When designing a client’s training program, many coaches obsess over reps, sets, and tempo—but often overlook one of the most underrated variables: exercise order. The sequence in which exercises are performed significantly impacts the training stimulus, neuromuscular fatigue, injury risk, and ultimately, the results your clients get.

Understanding how to order exercises isn't just "nice to know"—it's fundamental for personal trainers who want to write better programs, especially for strength, hypertrophy, or performance outcomes.

 

🧠 1. Start with Neurological Complexity

Exercises that demand the most from the central nervous system (CNS) should be performed first in a session, when energy, focus, and coordination are at their peak.

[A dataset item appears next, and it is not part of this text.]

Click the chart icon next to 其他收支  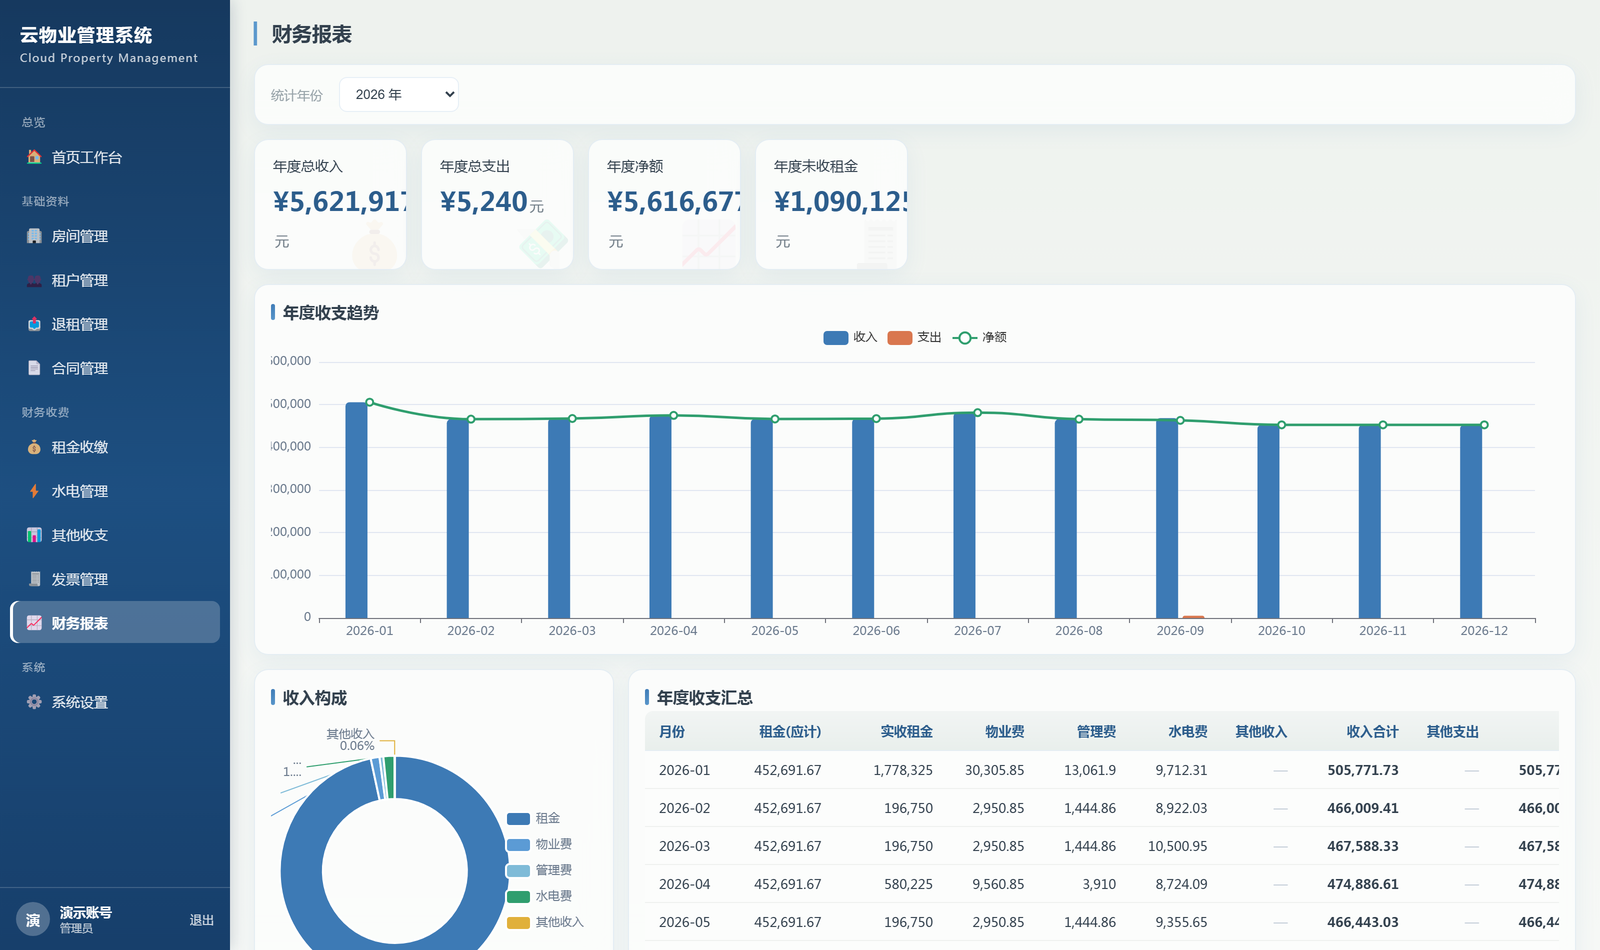[34, 535]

  • Olympic lifts, heavy deadlifts, squats, and power cleans are prime examples.

  • Fatigue can impair motor unit recruitment, reduce rate of force development, and increase injury risk if these movements are performed later in the workout     1.

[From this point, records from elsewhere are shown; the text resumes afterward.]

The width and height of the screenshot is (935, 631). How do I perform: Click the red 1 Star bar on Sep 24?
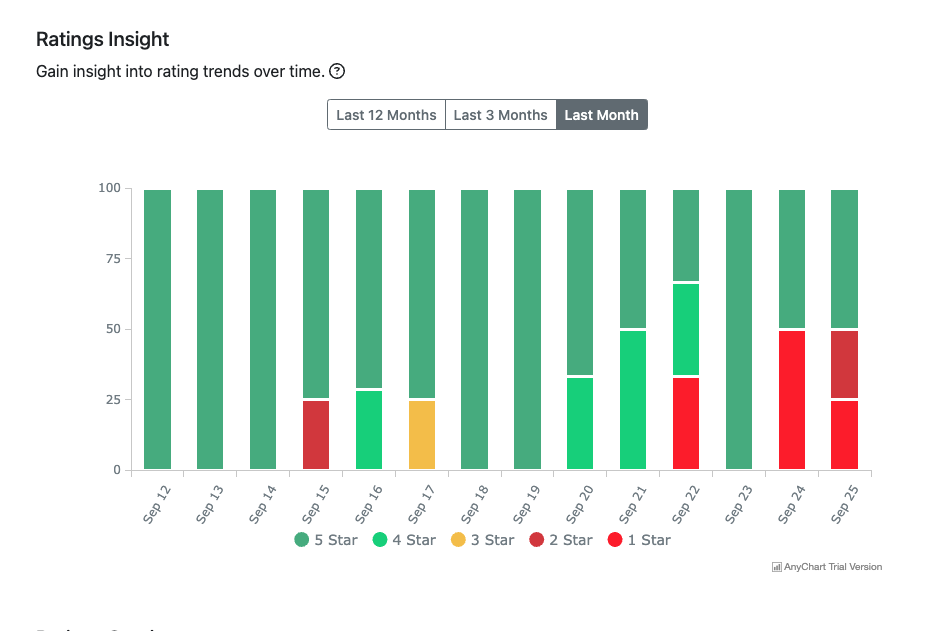tap(792, 400)
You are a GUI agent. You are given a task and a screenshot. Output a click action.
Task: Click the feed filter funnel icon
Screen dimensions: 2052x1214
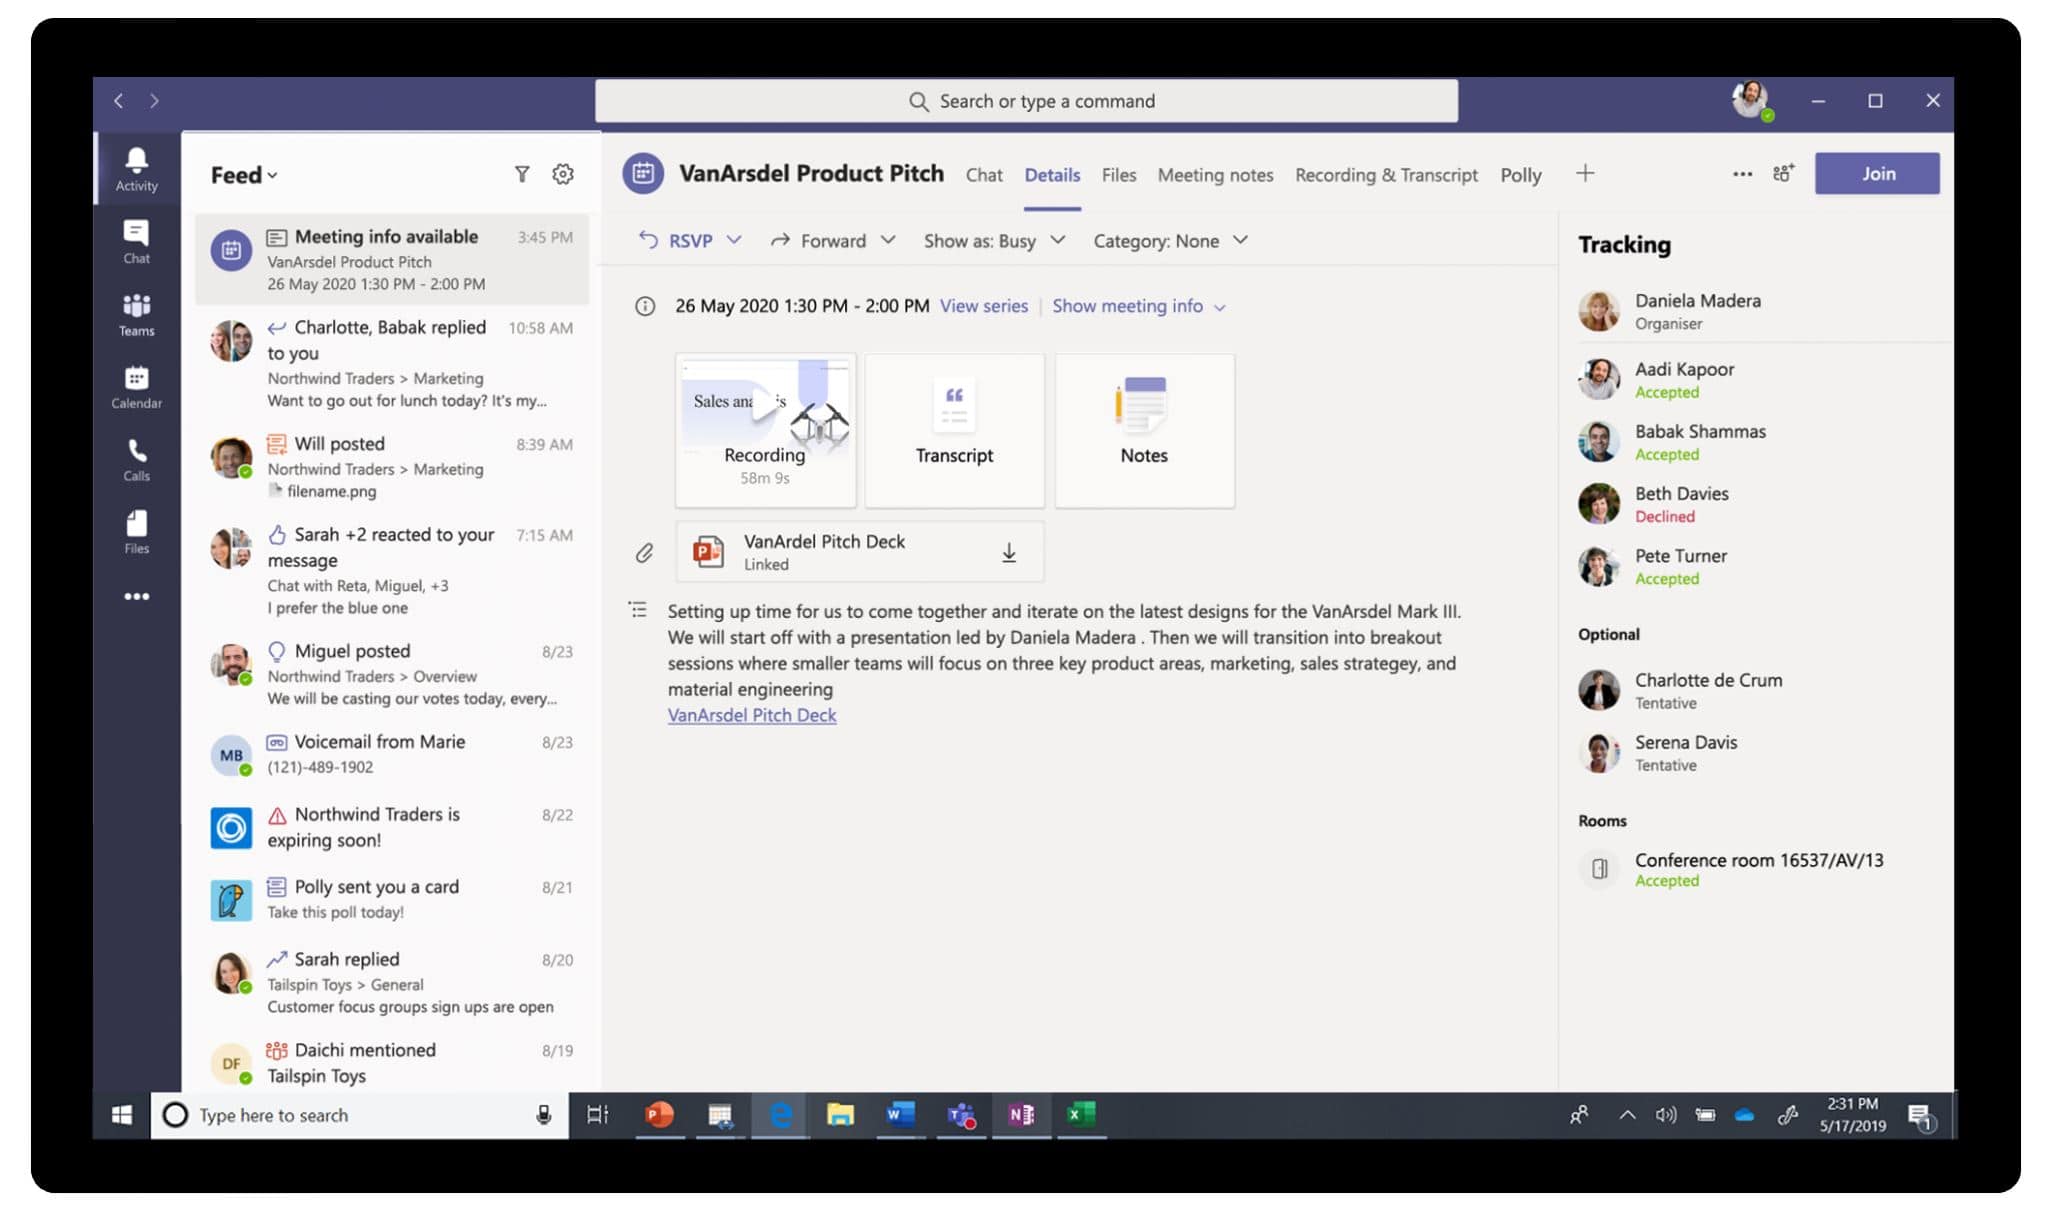pos(522,174)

Key Rule: Begin the session with multi-joint, explosive, or technical lifts to maximise force production and maintain safety.

 

🔋 2. Manage Cumulative Fatigue

As fatigue builds during a session, both movement quality and force output decline. Placing high-skill or heavy-load exercises later can compromise technique.

  • Research has shown that exercises performed earlier in a session tend to elicit greater training volume and intensity, which is crucial for hypertrophy and strength gains     2.

  • For example, squatting at the start of a session leads to higher loads and better technique than squatting after leg extensions or jump squats.

Takeaway: Avoid placing fatigue-inducing movements ahead of high-effort or high-speed activities—especially in general population clients or athletes.

 

🎯 3. Program Based on Priority

If a client has a specific goal—like building bigger calves, improving their bench press, or correcting a muscular imbalance—those exercises should be prioritised early in the session.

  • Muscles trained early receive greater neural drive and workload, leading to enhanced hypertrophic adaptation     3.

  • Likewise, strength-focused goals (like 1RM improvement) are best pursued at the beginning of a session due to reduced fatigue and better concentration.

Coach’s Tip: Periodically rotate which muscles or lifts go first based on evolving goals.

 

🔁 4. Use Advanced Techniques Judiciously

For more experienced clients, the rules can be bent with purpose.

  • Pre-exhaustion techniques (e.g., leg extensions before squats) can increase activation of target muscles while reducing systemic load and joint stress     4.

  • This is particularly useful for hypertrophy without compromising recovery or for targeting stubborn muscle groups.

Note: These strategies are best reserved for intermediate to advanced lifters with solid movement mechanics.

 

✅ Practical Exercise Order Framework

Here’s a general sequence you can use when designing sessions:

  1. Neurologically Demanding Movements
    → Olympic lifts, cleans, snatches, heavy squats, deadlifts

  2. Major Compound Lifts
    → Bench press, rows, RDLs, lunges

  3. Isolation Exercises
    → Curls, triceps extensions, lateral raises

  4. Core, Stability, or Conditioning Work
    → Anti-rotation drills, loaded carries, sled pushes, aerobic intervals

This progression helps preserve safety, optimise adaptation, and deliver goal-aligned training sessions that clients can execute consistently.

 


🧠 Final Thought: Match Order to the Individual

Exercise order isn’t just about science—it’s about strategic decision-making based on who is in front of you. While foundational guidelines hold strong, be flexible:

  • Prioritise client goals.

  • Adjust based on fatigue management and injury history.

  • Experiment with sequencing to find what delivers the best results for each individual.

By mastering this underappreciated aspect of program design, you’ll not only improve your clients' outcomes—you’ll separate yourself from coaches who just follow cookie-cutter templates.